Busting the myth that all credit unions are better than all banks

There’s a popular myth that credit unions are inherently the more community-minded option when choosing between a bank and a credit union. This is often the case, as they are cooperatively owned and operated and are not-for-profit. However, many credit unions’ loan portfolios are primarily made up of consumer loans, which isn’t necessarily a bad thing, but if you’re here on this blog, you’re probably looking for a larger portion of your banking assets to go to housing loans and small business loans, which strengthen the communities where they’re given. Although data on CU loan portfolios are not easy to get, there are two designations- besides the CDFI designation- that indicate their commitment to serving low-and-middle-income communities.
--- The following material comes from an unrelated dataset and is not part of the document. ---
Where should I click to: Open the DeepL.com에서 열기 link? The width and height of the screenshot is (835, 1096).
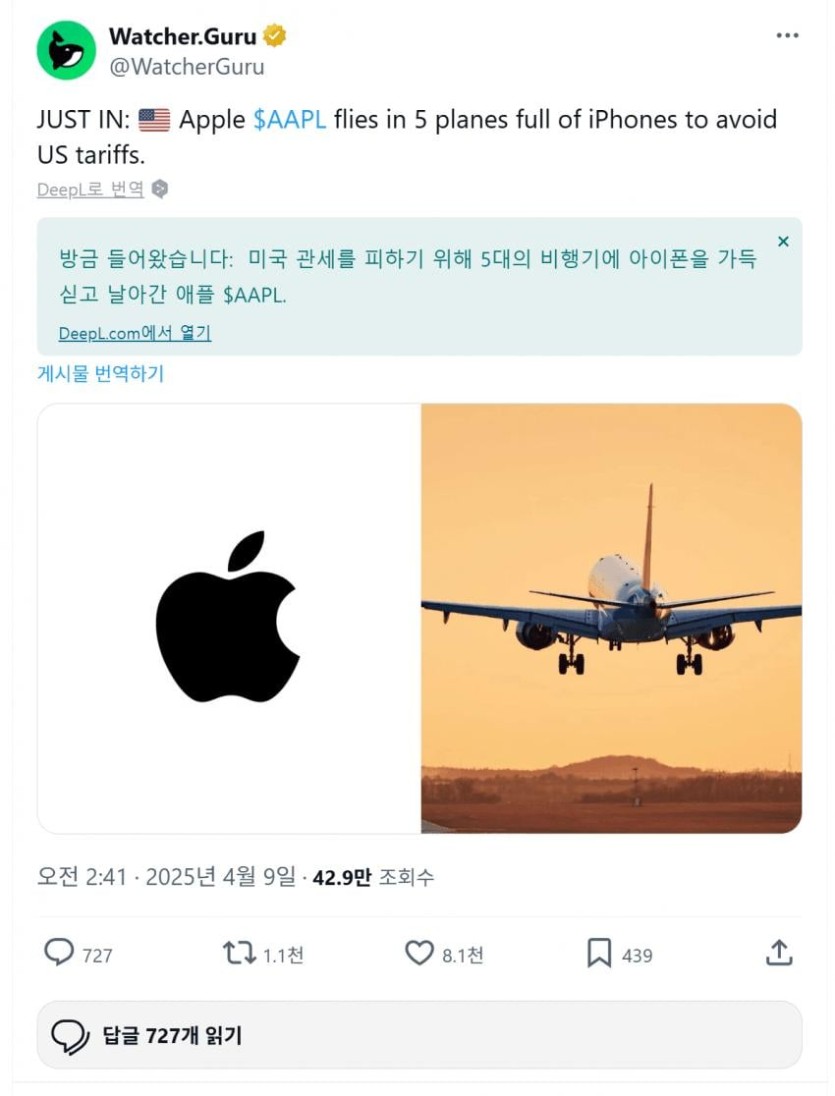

Low-Income Designation (LID)

A designation accredited by the National Credit Union Administration (NCUA), the Low-Income Designation (LID) is earned when a majority of a credit union’s members qualify as low-income. Because low-income people are so seldom served well by traditional banking institutions, LID credit unions—aka Low-Income Credit Unions (LICUs)--are both needed and appreciated by their customers. Like the CDFI designation, credit unions that earn the Low-Income Designation receive federally-funded benefits to provide additional services to their low-income customers. Additionally, the NCUA provides training and resources to help credit unions address the specific difficulties of providing loans to underserved populations. Essentially, LICUs are primarily serving low-and-middle-income communities and receive significant support services from the NCUA to do so. Learn more at NCUA's website.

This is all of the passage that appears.